* **About this task**
Output exactly the lines spanning from the line containing "This screenshot has height=173, width=397." to the last line of the entries, inclusive.
....................
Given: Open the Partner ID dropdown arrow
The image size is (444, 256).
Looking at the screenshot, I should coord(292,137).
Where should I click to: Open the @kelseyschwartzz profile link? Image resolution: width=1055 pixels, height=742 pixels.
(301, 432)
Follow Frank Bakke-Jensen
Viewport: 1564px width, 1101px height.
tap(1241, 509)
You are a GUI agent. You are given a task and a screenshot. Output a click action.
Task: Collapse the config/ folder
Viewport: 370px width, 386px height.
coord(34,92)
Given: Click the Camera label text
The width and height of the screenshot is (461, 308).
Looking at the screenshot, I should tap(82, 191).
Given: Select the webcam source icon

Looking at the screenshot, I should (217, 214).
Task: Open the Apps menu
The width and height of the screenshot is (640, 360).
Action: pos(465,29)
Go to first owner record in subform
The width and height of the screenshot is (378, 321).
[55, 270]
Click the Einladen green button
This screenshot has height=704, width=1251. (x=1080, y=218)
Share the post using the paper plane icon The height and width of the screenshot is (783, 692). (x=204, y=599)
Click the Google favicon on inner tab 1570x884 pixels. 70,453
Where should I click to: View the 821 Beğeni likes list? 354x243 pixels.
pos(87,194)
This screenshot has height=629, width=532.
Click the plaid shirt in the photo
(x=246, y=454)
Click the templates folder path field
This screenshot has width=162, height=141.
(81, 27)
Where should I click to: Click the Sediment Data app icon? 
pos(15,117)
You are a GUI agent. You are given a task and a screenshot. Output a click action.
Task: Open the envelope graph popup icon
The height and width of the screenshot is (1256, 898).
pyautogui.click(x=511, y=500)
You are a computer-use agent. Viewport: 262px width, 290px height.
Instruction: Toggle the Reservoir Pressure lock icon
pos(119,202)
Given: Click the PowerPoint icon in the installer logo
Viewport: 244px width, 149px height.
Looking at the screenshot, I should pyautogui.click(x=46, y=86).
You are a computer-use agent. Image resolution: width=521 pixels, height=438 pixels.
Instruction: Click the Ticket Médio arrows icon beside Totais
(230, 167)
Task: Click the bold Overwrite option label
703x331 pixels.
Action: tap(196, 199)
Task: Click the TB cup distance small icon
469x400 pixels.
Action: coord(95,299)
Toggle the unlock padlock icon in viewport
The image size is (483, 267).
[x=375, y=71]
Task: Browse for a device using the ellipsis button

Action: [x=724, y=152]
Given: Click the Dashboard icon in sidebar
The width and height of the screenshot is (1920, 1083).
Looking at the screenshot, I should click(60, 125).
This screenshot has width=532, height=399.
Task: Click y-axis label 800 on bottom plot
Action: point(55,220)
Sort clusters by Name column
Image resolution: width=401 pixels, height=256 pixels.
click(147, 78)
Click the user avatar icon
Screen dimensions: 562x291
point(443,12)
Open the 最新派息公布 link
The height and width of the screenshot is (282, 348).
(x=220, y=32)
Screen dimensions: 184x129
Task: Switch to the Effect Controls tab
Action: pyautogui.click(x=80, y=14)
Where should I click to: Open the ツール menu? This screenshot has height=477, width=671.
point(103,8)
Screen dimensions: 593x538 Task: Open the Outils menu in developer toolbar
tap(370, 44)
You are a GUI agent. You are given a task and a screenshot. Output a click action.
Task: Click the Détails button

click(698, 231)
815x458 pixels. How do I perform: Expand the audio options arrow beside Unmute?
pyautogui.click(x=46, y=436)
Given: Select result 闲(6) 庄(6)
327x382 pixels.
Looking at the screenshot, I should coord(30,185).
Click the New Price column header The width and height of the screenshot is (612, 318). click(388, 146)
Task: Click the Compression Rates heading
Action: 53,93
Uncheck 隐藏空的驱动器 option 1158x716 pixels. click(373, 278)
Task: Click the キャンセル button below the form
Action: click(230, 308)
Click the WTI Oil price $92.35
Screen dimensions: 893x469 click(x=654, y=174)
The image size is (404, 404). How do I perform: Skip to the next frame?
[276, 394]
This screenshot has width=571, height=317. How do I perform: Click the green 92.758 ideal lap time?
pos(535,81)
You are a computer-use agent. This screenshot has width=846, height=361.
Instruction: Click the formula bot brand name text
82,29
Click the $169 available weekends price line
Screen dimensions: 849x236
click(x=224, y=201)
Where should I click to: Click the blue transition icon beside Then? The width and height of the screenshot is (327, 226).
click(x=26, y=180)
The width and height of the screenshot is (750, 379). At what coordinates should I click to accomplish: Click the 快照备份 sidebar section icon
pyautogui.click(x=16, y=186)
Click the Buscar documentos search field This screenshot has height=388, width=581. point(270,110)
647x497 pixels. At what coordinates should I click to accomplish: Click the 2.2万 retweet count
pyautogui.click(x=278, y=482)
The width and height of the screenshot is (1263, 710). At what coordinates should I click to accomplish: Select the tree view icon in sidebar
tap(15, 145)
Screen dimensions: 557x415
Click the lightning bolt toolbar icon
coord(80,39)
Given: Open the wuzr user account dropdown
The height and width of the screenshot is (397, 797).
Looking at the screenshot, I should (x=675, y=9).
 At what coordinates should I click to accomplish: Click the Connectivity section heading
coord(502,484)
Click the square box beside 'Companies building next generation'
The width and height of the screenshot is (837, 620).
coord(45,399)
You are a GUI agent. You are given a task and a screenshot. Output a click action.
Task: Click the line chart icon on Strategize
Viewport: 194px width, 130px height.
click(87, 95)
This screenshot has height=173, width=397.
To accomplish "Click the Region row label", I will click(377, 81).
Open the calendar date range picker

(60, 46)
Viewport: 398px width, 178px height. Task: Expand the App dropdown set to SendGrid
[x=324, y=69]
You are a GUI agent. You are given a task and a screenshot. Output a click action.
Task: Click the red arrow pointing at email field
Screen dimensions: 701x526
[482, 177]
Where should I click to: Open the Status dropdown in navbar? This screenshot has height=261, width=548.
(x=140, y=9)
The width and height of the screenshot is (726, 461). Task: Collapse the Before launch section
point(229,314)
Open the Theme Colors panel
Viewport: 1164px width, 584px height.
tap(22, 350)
....................
* **Task solution**
This screenshot has height=173, width=397.
To accomplish "Click the Region row label", I will click(377, 81).
Open the calendar date range picker

(60, 46)
Viewport: 398px width, 178px height. Task: Expand the App dropdown set to SendGrid
[x=324, y=69]
You are a GUI agent. You are given a task and a screenshot. Output a click action.
Task: Click the red arrow pointing at email field
Screen dimensions: 701x526
[482, 177]
Where should I click to: Open the Status dropdown in navbar? This screenshot has height=261, width=548.
(x=140, y=9)
The width and height of the screenshot is (726, 461). Task: Collapse the Before launch section
point(229,314)
Open the Theme Colors panel
Viewport: 1164px width, 584px height.
tap(22, 350)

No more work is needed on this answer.